> **What to produce**
Below are entries to examine: work out how many lines contain the word "Toggle", and give only that number.

◇ ◇ ◇

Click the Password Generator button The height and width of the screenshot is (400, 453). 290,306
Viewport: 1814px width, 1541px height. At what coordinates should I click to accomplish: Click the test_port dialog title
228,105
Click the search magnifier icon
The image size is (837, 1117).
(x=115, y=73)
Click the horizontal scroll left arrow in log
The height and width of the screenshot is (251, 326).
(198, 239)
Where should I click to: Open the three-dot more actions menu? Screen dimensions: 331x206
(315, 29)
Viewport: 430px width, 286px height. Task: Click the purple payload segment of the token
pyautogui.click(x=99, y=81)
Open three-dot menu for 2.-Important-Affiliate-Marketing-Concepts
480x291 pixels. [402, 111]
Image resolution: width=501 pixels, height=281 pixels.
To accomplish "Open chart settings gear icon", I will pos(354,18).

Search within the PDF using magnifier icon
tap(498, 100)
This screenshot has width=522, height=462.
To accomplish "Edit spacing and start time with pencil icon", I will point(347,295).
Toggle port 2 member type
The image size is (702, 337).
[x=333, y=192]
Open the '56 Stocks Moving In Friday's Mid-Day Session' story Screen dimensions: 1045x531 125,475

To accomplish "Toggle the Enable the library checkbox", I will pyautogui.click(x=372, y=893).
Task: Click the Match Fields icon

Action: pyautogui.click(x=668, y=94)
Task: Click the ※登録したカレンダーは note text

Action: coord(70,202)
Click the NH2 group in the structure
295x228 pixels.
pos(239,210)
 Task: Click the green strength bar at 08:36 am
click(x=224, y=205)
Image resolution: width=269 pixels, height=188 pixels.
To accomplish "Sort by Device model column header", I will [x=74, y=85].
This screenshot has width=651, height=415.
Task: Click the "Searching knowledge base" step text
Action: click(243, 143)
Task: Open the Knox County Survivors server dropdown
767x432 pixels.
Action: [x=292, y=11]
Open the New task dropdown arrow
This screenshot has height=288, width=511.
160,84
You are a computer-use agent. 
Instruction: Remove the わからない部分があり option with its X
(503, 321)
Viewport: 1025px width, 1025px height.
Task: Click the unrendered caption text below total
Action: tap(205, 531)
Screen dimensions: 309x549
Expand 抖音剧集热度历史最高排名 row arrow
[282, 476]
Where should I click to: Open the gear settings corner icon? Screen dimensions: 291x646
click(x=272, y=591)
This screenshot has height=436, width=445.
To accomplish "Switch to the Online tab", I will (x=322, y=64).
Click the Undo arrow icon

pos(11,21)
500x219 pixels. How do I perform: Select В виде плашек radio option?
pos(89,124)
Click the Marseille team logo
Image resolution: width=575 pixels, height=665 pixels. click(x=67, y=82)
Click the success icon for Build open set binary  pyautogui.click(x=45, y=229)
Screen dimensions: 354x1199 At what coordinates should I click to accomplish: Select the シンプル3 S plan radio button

◇ ◇ ◇

> **Response area**
2